After decades of decline, between 2008 and 2014, U.S. output of crude oil grew by 49 percent. Natural gas output has also been booming. The U.S. oil and gas rebirth is the product of new drilling techniques like hydraulic fracturing (fracking) and horizontal drilling.
Firms and workers supplying producers with everything from drilling rigs, to steel for pipelines, to fracking sand have also profited. Then too, heavy users of oil and gas such as chemical producers, airlines, trucking, and farming have gained from lower input prices. And higher output at home has helped to lower oil imports from roughly 60 percent of total consumption to only about 30 percent. Decreased imports have, in turn, improved U.S. terms of trade and raised U.S. living standards.
Nonetheless, the oil and gas boom entails some costs to society. Modern drilling is noisy, and it can add to air and water pollution. It also requires more public spending on roads, water systems, waste disposal, police, fire, and other services.

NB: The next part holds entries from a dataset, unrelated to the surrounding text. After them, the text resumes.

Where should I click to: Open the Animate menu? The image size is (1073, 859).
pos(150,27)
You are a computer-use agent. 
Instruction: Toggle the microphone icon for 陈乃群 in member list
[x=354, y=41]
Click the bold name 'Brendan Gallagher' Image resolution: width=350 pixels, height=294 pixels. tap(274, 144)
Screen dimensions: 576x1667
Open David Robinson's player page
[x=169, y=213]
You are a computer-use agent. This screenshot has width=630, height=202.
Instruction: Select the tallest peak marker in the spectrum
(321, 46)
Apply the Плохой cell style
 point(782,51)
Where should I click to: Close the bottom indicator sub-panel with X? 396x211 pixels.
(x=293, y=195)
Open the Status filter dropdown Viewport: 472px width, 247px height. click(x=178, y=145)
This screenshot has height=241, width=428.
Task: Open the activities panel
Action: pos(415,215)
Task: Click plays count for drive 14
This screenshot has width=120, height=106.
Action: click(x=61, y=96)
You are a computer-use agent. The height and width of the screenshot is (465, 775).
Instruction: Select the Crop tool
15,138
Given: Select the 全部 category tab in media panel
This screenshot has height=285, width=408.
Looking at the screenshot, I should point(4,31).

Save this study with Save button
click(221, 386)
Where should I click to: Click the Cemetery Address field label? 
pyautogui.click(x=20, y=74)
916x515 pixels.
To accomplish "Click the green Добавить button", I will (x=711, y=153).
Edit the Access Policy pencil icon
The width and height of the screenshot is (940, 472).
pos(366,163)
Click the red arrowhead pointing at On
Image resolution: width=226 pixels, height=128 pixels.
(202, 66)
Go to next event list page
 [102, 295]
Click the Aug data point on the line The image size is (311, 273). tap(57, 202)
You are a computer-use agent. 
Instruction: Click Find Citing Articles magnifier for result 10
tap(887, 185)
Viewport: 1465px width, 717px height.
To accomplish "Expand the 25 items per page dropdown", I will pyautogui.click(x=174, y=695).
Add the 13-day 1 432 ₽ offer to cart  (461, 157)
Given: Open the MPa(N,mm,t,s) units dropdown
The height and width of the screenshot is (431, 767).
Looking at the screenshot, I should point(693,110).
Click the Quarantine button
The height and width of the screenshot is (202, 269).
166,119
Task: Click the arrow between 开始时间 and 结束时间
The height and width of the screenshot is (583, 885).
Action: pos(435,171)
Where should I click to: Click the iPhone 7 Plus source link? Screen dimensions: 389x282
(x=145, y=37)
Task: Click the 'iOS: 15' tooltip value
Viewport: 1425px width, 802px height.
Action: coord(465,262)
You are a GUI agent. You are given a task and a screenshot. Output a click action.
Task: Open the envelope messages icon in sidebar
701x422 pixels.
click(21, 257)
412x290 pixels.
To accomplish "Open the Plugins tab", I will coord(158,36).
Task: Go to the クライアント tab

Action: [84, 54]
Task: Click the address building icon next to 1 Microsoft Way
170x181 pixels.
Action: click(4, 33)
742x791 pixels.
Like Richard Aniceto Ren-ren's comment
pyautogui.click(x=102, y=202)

These costs are real, but upstream oil and gas production yields net benefits to most communities where it takes place. A recent survey by an independent think tank asked a diverse group of experts to assess the local effects of shale gas development. By more than two to one, the 215 experts who responded judged the net effects to be positive. While a majority of NGO experts dissented, majorities of each of the other three categories—academia, government, and industry—all judged the results to be positive.
Empirical research supports this assessment. One recent study of drilling in Colorado, Texas, and Wyoming found net gains across varied measures of economic welfare. A second study of drilling in Arkansas, North Dakota, and Pennsylvania produced like results. A third, longer time-frame study of drilling in the south, found that oil production caused important and lasting gains in output per worker, population, and wages.
It is puzzling, then, that by early 2014, over 400 local governments had under the guise of banning fracking, had, in effect, banned most drilling, and, since then, other places have done the same—New York State being the biggest among them.
Barring drilling in a few places with very high tourism and scenic values might make sense, but those cases are the exception, not the rule. Why, then, given that drilling is likely to yield local net benefits, has there been so strong a backlash?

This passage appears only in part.